1. Field of the Invention
This invention relates to a method and an apparatus for detecting an out-of-step in an electric power system, and more particularly to a method and an apparatus for detecting an out-of-step occurred between generator groups installed at both sides of an interconnecting line in an electric power system. This invention also relates to a method and an apparatus for predicting an out-of-step in an electric power system.
2. Description of the Related Art
When detecting the out-of-step occurred between generator groups installed at both sides of a transmission line in an electric power system, an out-of-step detecting apparatus 101 shown in FIG. 20 is provided. In this FIG. 20, G denotes a generator, BUS is a bus, TL is a transmission line, TR is a transformer, L is a load, 102 is a current transformer and 103 is a voltage transformer.
By the way, when detecting the out-of-step using the out-of-step detecting apparatus 101 as described above, several out-of-step detecting methods are known. One of them is a method to detect the out-of-step by using change in impedance of the electric power system detected by the out-of-step detecting apparatus 101 installed at a terminal of a transmission line. The other one is a method to detect the out-of-step from a phase difference of voltages at both ends of a transmission line. Hereinafter, each of these out-of-step detecting methods will be described.
(1) A method to detect the out-of-step from change in impedance.
This out-of-step detecting method is available in two systems: a double circles system (refer to FIG. 21(a) and a three-zones system (refer to FIG. 21 (b)).
The double circles system is a method to detect the out-of-step from an impedance characteristic of a relay that is installed in the out-of-step detecting apparatus 101 at the terminal of the transmission line TL as shown in FIG. 20. Concretely, in FIG. 21(a), by dividing the impedance viewed by the relay at the earthing point into circles A and B, and three impedance zones Z1, Z2 and Z3 are set in advance. The zone Z1 is the inside of the circle A and is for the impedance viewed by the relay when the system becomes faulty. The zone Z2 is for the impedance present between the circles A and B. The zone Z3 is the outside of the circle B and is for the impedance viewed by the relay in the normal operation of the system.
Generally, the impedance Z viewed by the relay shifts from the zone Z3 to the zone Z2 and to the zone Z1 while changing relatively slowly when the electric power system is out-of-step. The double circles system judges that the electric power system is out-of-step when the impedance shifts to the zone Z1 after stayed in the zone Z2 exceeding a specified time.

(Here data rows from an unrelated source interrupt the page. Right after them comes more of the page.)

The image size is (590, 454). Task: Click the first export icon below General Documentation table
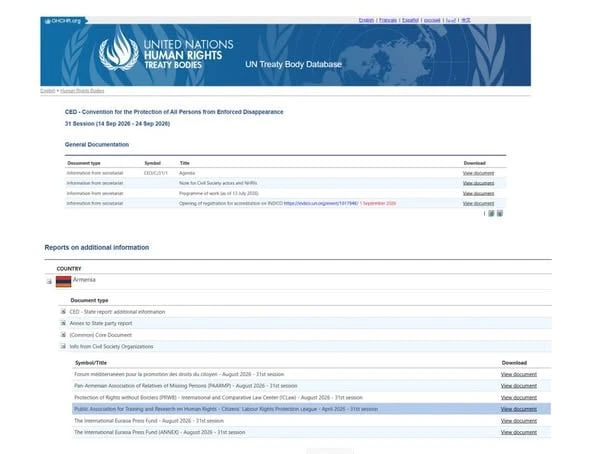pyautogui.click(x=491, y=213)
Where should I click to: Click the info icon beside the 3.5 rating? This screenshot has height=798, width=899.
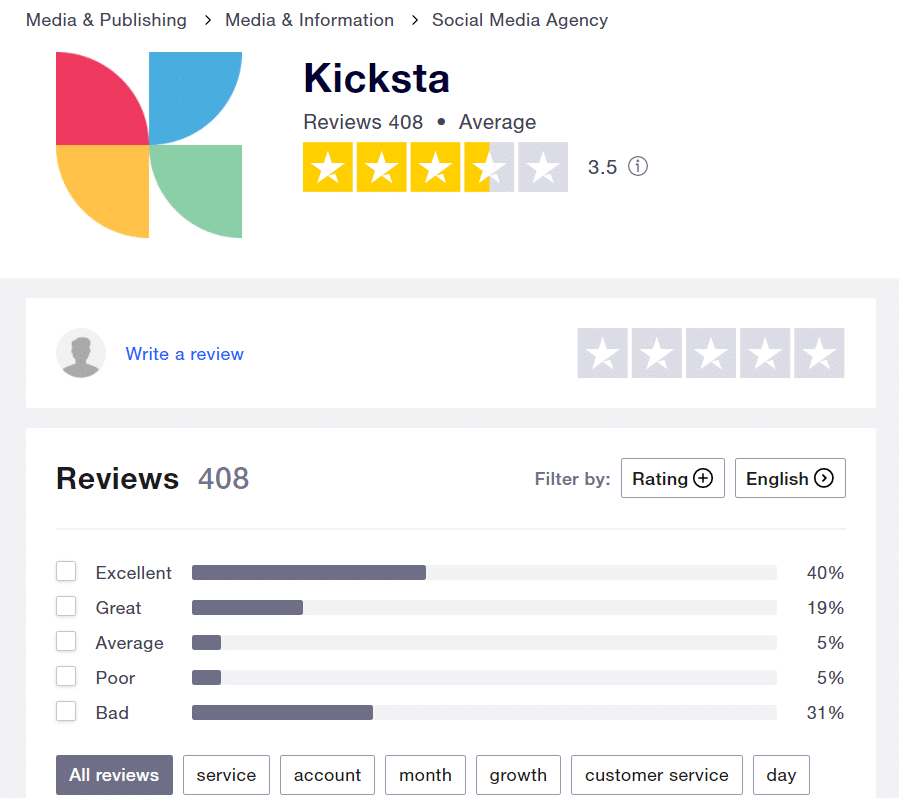point(638,166)
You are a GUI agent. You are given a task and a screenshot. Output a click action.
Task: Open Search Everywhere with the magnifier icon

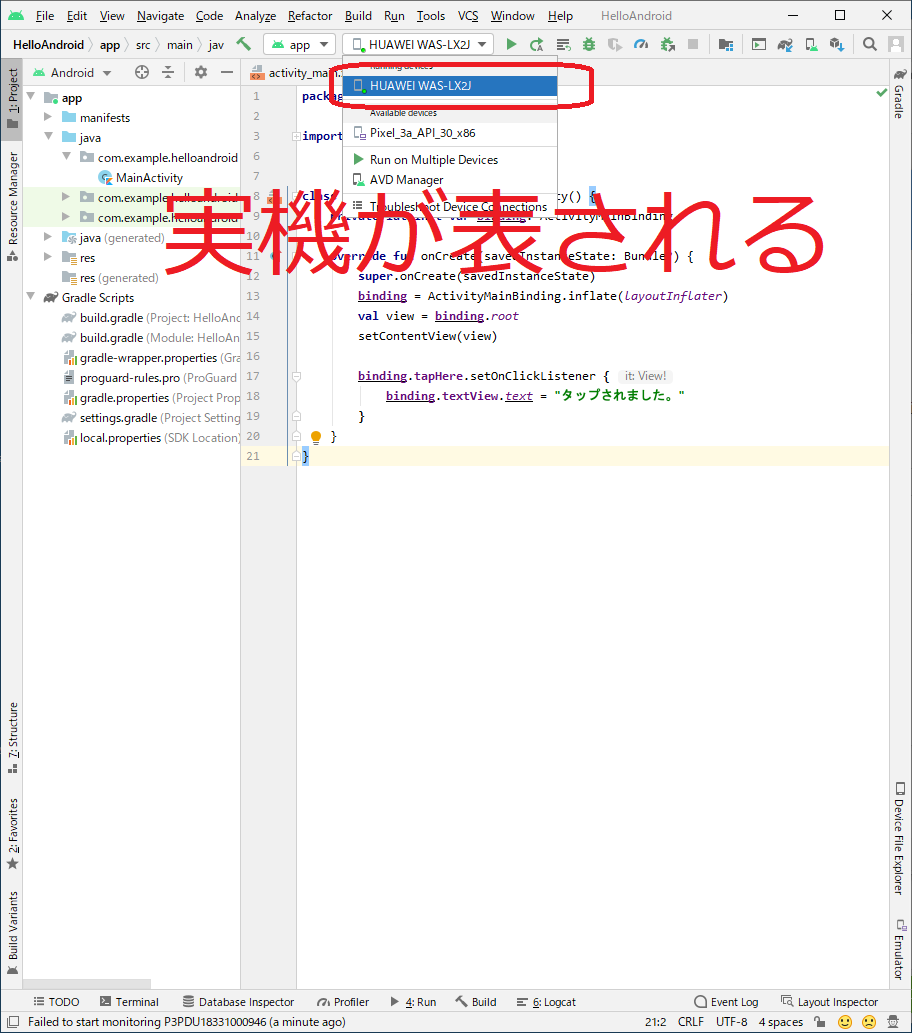870,44
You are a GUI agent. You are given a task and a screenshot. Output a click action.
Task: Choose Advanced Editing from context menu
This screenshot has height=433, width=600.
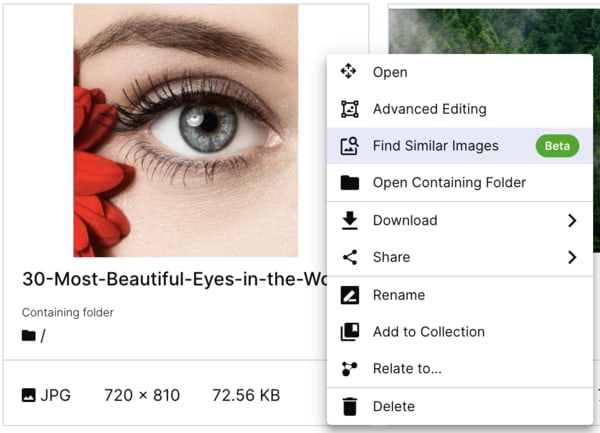click(460, 109)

In the three zones system, in FIG. 21(b), three zones; Z11, Z12 and Z13 are set in advance in the same manner as in the double circles system. The impedance Z viewed by the relay in this state shifts from the zone Z13 to the zone Z12 and to the zone Z11 while changing relatively slowly. The three zones system judges that the electric power system is out-of-step if the impedance Z shifts to the zone Z12 after stayed in the zone Z13 exceeding a specified time.
(2) A method to detect the out-of-step from a phase difference between voltages at both ends of a transmission line.

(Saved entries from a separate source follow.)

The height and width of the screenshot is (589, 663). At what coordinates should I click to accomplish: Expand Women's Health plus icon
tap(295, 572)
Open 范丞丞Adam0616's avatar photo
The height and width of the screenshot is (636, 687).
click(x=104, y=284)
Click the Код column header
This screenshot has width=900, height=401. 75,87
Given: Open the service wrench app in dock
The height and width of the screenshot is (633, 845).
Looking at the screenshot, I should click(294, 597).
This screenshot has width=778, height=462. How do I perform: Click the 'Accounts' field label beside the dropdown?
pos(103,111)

In this out-of-step detecting method, two voltage detecting means are provided to detect respective voltages at both ends of the transmission line TL. By exchanging these detected voltages through such a transmission means as a microwave circuit, it is judged that the electric power system is out-of-step if a phase angle difference between voltages at both ends exceeds 180.degree..
The method to detect the out-of-step from change in impedance described above is to detect the out-of-step from a time of the impedance to pass through the zones. But, as the impedance passes through the zones while slowly changing, how to determine zone widths is extremely difficult. In other words, there is a problem that the out-of-step is judged or not judged depending on the determined zone widths, and the detection of the out-of-step is not reliable. Further, although a time of the impedance Z to pass through each zone is predetermined, if in a particular case, the impedance Z changes at a faster speed than this predetermined time, such an out-of-step cannot be detected.
On the other hand, in the method to detect the out-of-step from a phase difference between voltages at both ends of a transmission line, voltages at both ends of the transmission line are transmitted using such a transmission means as a microwave circuit. As a result, there are such problems that cost increase is inevitable and it is difficult to find a point of a transmission line to occur an out-of-step locus where voltage becomes zero.